Successful Outcome In Lundy’s Modification Request
KOSCIUSKO COUNTY — “The judge has done what we have asked him to do. He has delayed the beginning of his (Colt Lundy’s) community correction to four months. We consider that a successful outcome,” David Kolbe, attorney for Lundy, said in a phone interview.
Kosciusko County Superior Court 1 Judge David Cates issued the order today, Friday, Nov. 2. The judge denied immediate sentence modification of Lundy’s remaining executed sentence, but granted the modification to begin March 15, 2019. Lundy’s anticipated release to begin five years of probation is Dec. 1, 2019.
Lundy has remained at the Kosciusko County Jail since his sentence modification hearing Oct. 4.
The order does state should Lundy not qualify or would no longer qualify through Kosciusko County Community Corrections, he would be immediately returned to Indiana Department of Corrections
In the modification order, Cates addressed the legality of Lundy to request such a modification to home detention. He noted while the conduct of Lundy was abhorrent, the “court is required to presume that the legislature meant exactly what it said when the legislature elected not to include conspiracy to commit murder as an offense, removing the defendant’s eligibility for placement in community corrections.”

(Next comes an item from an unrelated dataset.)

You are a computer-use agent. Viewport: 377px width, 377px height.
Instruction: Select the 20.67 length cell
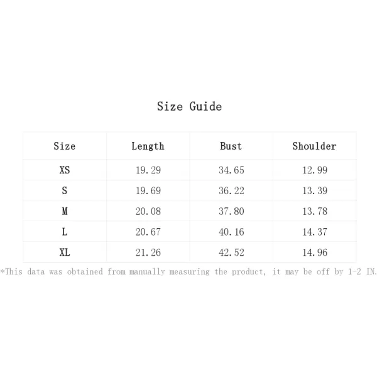click(148, 232)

Additionally he noted the guilty plea agreement filed Sept. 1, 2010, provided the court with a range of sentencing options and that range did not preclude modification. He stated the state statute authorized the court to sentence a defendant to alternative sentencing at the time of sentencing and another state statute allows the court to modify a sentencing order and suspend or impose a different sentence “that the court was authorized to impose at the time of sentencing.”
Cates stated while the court questioned the defendant’s contrition, “members of the victim’s family, to their credit, have accepted the defendant’s apologies and expressions of remorse. That Article 1, Section 18 of the Indiana Constitution provides, in part, that ‘the penal code shall be founded on the principles of reformation. That if we are to be a society governed by our Constitution, we must effectuate its terms.’”
The court recognized the DOC progress reports and “has no reason to doubt, that defendant has successfully completed every program available to defendant as offered through the Indiana Department of Corrections” and has no reason to doubt there has been no disciplinary issues since Oct. 31, 2012, there’s no pending charges and has been a model prisoner.